Throughout Omnivore Recordings’ 12-year relationship with the Buck Owens Private Foundation, one request from the fans was clear and consistent — to make Buck Owens' late-’60s/early-’70s releases available again as stand-alone reissues.
Omnivore is pleased to answer that call and announce nine titles to be released throughout the summer and fall of 2021. The albums will be released as they were originally issued and for the first time, appear in their original configuration on CD and Digital (in both standard and high resolution), mastered from the original analog tapes, and with expanded artwork and new liner notes. Street dates, shown below for each title, are August 8, August 27 and October 1, 2021.
Buck Owens and the Buckaroos had 21 #1 hits on Billboard while pioneering the world-famous Bakersfield country sound — although he preferred to call it simply “American music.” The sound was distinguished in part by the twangy guitar work of Don Rich and drum tracks placed forward in the mix. Other key Bakersfield stars included Merle Haggard, Jean Shepard, Susan Raye and Freddie Hart. And later, Kentucky-born Dwight Yoakam would base his own sound on the city’s forebears. Owens is in both the Country Music Hall of Fame and the Nashville Songwriters Hall of Fame. He co-hosted the Hee Haw TV music and comedy hour with Roy Clark from 1966-86. And he owned the Bakersfield music venue Crystal Palace, which remains the home of the Bakersfield sound to this day, as well as several radio stations in the Bakersfield market.
Available August 6:
This was Buck and His Buckaroos third(!) album of 1968; ten of the 12 songs were written or co-written by Owens, including the title track, which hit #2 on the country singles charts. The only songs that didn’t bear his name as a writer were “Swingin’ Doors” from former Buckaroo Merle Haggard and then-current Buckaroo Tommy Collins’ “The Girl on Sugar Pie Lane.” With classics like “You’ll Never Miss the Water (Till the Well Runs Dry)” and “Happy Times Are Here Again,” the original album holds a special place in the Buckaroos’ run, reaching #2 on the country album charts.
This 1968 release features 11 of the 12 songs written entirely by Owens, including the title track, which hit #5 on the country singles charts. There are two duets with Buck’s son Buddy Alan, one the #7 hit “Let the World Keep on a Turnin’.” The original album hit the Top 20 on the country album charts.

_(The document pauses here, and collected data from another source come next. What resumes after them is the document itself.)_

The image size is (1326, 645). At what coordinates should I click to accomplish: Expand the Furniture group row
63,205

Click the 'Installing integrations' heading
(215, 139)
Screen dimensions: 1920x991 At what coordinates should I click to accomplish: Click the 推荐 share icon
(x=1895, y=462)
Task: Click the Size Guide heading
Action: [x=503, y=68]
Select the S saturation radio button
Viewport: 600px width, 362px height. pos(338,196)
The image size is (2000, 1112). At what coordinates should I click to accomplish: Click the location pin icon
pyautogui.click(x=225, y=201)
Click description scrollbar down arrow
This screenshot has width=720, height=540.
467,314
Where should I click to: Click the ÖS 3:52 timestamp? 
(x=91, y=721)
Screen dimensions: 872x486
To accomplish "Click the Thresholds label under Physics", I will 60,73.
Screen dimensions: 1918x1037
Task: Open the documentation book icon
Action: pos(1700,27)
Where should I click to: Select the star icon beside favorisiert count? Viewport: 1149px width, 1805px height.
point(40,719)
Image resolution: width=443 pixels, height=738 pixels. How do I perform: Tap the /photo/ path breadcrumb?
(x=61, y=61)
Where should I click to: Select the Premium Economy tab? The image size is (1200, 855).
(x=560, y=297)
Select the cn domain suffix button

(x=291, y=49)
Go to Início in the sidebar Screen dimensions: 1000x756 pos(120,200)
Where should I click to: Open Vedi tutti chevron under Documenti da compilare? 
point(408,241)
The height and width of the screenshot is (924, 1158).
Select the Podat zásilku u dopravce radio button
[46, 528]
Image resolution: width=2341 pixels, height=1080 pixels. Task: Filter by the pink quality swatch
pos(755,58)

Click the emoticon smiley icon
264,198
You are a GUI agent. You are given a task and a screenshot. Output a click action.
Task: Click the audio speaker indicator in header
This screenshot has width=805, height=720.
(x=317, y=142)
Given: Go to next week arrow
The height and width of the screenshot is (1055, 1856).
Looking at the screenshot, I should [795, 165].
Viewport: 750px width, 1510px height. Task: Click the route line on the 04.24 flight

When originally released in September of 1969, Tall Dark Stranger shot to #2 on the country album charts, fueled by the success of the title cut, which reached #1 on the singles charts. Owens wrote ten of the 11 songs, including “White Satin Bed,” co-written with Gene Price, and “In the Middle of a Teardrop,” co-written with Buckaroos Don Rich and Doyle Holly
Available August 27:
Originally released in early 1970, Your Mother’s Prayer saw Buck and His Buckaroos returning to a musical genre they always loved — gospel. Ten of the 11 songs were written, co-written or arranged by Owens. The release has become one of Buck’s most coveted albums.
Another 1970 release, The Kansas City Song gave Owens an additional Top 10 entry on the country album charts. All of the songs were written or co-written by Owens, including the title track, which hit #2 on the country singles charts. It also began Buck’s run of “city centered” material, which would come to fruition later that year on the hit release I Wouldn’t Live in New York City.
This 1970 effort reached #12 on the country album charts. All ten of the songs were written or co-written by Owens, including “I Wouldn’t Live in New York City (If They Gave Me the Whole Dang Town),” which hit #9 on the country singles charts, and gave Buck his 38th Top 10 hit of the decade. The album also introduces the newest and youngest Buckaroo, Jim Shaw on electric organ, harmonica, and piano.
Available October 1:
Originally released in 1973, In the Palm of Your Hand became yet another hit album, making a #21 entry on the country album charts. Nine of the ten of the songs were written or co-written by Owens, with the other being penned by his son, Buddy Alan. The title track would land at #23 on the singles chart, and “Arms Full of Empty” would became a #14 hit.
Out just two months after In the Palm of Your Hand, Ain’t It Amazing, Gracie reached #17 on the country album charts. The title track would peak at #14 on the singles chart, and the album included what would become a Buck Owens staple, the Homer Joy-penned“Streets of Bakersfield,” which would top the charts in 1988 in as duet with Dwight Yoakam.
This 1974 release was the group’s 23rd Top 10 country album. It features “On the Cover of the Music City News,” a re-write of Shel Silverstein’s “Cover of the Rolling Stone,” adapted by Owens and Jim Shaw. The title track would peak at #6 on the singles chart.
Now these classic albums return — mastered from the original analog tapes by Grammy®-winner Michael Graves, produced for release by Grammy®-winner Cheryl Pawelski, and featuring expanded artwork including new liner notes from author Randy Poe (Buck ‘Em! The Autobiography of Buck Owens).